§ Material for this exercise:
+ + + +

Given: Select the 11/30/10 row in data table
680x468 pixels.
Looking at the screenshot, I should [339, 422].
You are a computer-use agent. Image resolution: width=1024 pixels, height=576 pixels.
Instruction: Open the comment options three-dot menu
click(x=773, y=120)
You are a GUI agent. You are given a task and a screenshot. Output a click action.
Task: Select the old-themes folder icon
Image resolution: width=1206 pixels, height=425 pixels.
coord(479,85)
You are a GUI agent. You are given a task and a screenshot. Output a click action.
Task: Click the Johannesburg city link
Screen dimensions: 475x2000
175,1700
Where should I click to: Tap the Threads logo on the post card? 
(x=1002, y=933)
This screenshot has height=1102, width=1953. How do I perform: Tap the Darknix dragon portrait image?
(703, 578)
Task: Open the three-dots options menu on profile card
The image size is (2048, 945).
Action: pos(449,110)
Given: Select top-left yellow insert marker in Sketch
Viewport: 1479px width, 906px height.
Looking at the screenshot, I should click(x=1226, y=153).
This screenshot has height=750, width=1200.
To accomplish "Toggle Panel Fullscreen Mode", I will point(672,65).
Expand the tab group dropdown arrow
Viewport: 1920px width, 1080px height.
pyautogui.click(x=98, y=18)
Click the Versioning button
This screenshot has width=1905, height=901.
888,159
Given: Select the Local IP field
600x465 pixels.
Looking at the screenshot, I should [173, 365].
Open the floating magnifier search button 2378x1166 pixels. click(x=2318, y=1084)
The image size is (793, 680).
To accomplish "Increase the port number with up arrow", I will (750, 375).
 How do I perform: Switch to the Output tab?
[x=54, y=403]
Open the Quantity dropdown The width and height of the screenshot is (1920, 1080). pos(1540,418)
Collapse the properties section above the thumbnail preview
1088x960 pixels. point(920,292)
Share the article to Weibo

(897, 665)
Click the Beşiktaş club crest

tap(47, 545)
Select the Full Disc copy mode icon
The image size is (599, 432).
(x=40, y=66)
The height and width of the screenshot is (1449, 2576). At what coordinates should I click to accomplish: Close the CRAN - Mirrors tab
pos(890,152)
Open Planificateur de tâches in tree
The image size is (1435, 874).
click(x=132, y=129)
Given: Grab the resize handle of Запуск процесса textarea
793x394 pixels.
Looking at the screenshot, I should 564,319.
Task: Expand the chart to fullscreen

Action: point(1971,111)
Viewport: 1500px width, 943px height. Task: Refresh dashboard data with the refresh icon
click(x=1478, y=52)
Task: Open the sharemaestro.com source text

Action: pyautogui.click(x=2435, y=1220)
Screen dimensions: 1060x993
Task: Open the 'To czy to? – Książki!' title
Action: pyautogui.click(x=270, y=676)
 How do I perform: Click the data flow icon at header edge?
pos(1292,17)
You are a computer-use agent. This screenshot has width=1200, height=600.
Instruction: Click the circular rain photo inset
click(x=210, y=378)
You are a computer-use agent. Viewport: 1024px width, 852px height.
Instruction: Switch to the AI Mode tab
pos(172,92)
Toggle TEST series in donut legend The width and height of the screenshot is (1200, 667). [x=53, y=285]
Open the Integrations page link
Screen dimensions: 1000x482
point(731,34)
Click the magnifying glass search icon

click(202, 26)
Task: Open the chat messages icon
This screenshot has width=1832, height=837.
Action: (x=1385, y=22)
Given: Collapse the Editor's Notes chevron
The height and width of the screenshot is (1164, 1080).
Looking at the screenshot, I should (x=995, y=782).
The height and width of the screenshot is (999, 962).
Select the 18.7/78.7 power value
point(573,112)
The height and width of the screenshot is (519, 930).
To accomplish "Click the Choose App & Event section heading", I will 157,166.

+ + + +

Format all the items above as a JSON list of strings, with one string for each line and blank lines left out.

[
  "Given: Select the 11/30/10 row in data table",
  "680x468 pixels.",
  "Looking at the screenshot, I should [339, 422].",
  "You are a computer-use agent. Image resolution: width=1024 pixels, height=576 pixels.",
  "Instruction: Open the comment options three-dot menu",
  "click(x=773, y=120)",
  "You are a GUI agent. You are given a task and a screenshot. Output a click action.",
  "Task: Select the old-themes folder icon",
  "Image resolution: width=1206 pixels, height=425 pixels.",
  "coord(479,85)",
  "You are a GUI agent. You are given a task and a screenshot. Output a click action.",
  "Task: Click the Johannesburg city link",
  "Screen dimensions: 475x2000",
  "175,1700",
  "Where should I click to: Tap the Threads logo on the post card? ",
  "(x=1002, y=933)",
  "This screenshot has height=1102, width=1953. How do I perform: Tap the Darknix dragon portrait image?",
  "(703, 578)",
  "Task: Open the three-dots options menu on profile card",
  "The image size is (2048, 945).",
  "Action: pos(449,110)",
  "Given: Select top-left yellow insert marker in Sketch",
  "Viewport: 1479px width, 906px height.",
  "Looking at the screenshot, I should click(x=1226, y=153).",
  "This screenshot has height=750, width=1200.",
  "To accomplish \"Toggle Panel Fullscreen Mode\", I will point(672,65).",
  "Expand the tab group dropdown arrow",
  "Viewport: 1920px width, 1080px height.",
  "pyautogui.click(x=98, y=18)",
  "Click the Versioning button",
  "This screenshot has width=1905, height=901.",
  "888,159",
  "Given: Select the Local IP field",
  "600x465 pixels.",
  "Looking at the screenshot, I should [173, 365].",
  "Open the floating magnifier search button 2378x1166 pixels. click(x=2318, y=1084)",
  "The image size is (793, 680).",
  "To accomplish \"Increase the port number with up arrow\", I will (750, 375).",
  " How do I perform: Switch to the Output tab?",
  "[x=54, y=403]",
  "Open the Quantity dropdown The width and height of the screenshot is (1920, 1080). pos(1540,418)",
  "Collapse the properties section above the thumbnail preview",
  "1088x960 pixels. point(920,292)",
  "Share the article to Weibo",
  "(897, 665)",
  "Click the Beşiktaş club crest",
  "tap(47, 545)",
  "Select the Full Disc copy mode icon",
  "The image size is (599, 432).",
  "(x=40, y=66)",
  "The height and width of the screenshot is (1449, 2576). At what coordinates should I click to accomplish: Close the CRAN - Mirrors tab",
  "pos(890,152)",
  "Open Planificateur de tâches in tree",
  "The image size is (1435, 874).",
  "click(x=132, y=129)",
  "Given: Grab the resize handle of Запуск процесса textarea",
  "793x394 pixels.",
  "Looking at the screenshot, I should 564,319.",
  "Task: Expand the chart to fullscreen",
  "Action: point(1971,111)",
  "Viewport: 1500px width, 943px height. Task: Refresh dashboard data with the refresh icon",
  "click(x=1478, y=52)",
  "Task: Open the sharemaestro.com source text",
  "Action: pyautogui.click(x=2435, y=1220)",
  "Screen dimensions: 1060x993",
  "Task: Open the 'To czy to? – Książki!' title",
  "Action: pyautogui.click(x=270, y=676)",
  " How do I perform: Click the data flow icon at header edge?",
  "pos(1292,17)",
  "You are a computer-use agent. This screenshot has width=1200, height=600.",
  "Instruction: Click the circular rain photo inset",
  "click(x=210, y=378)",
  "You are a computer-use agent. Viewport: 1024px width, 852px height.",
  "Instruction: Switch to the AI Mode tab",
  "pos(172,92)",
  "Toggle TEST series in donut legend The width and height of the screenshot is (1200, 667). [x=53, y=285]",
  "Open the Integrations page link",
  "Screen dimensions: 1000x482",
  "point(731,34)",
  "Click the magnifying glass search icon",
  "click(202, 26)",
  "Task: Open the chat messages icon",
  "This screenshot has width=1832, height=837.",
  "Action: (x=1385, y=22)",
  "Given: Collapse the Editor's Notes chevron",
  "The height and width of the screenshot is (1164, 1080).",
  "Looking at the screenshot, I should (x=995, y=782).",
  "The height and width of the screenshot is (999, 962).",
  "Select the 18.7/78.7 power value",
  "point(573,112)",
  "The height and width of the screenshot is (519, 930).",
  "To accomplish \"Click the Choose App & Event section heading\", I will 157,166."
]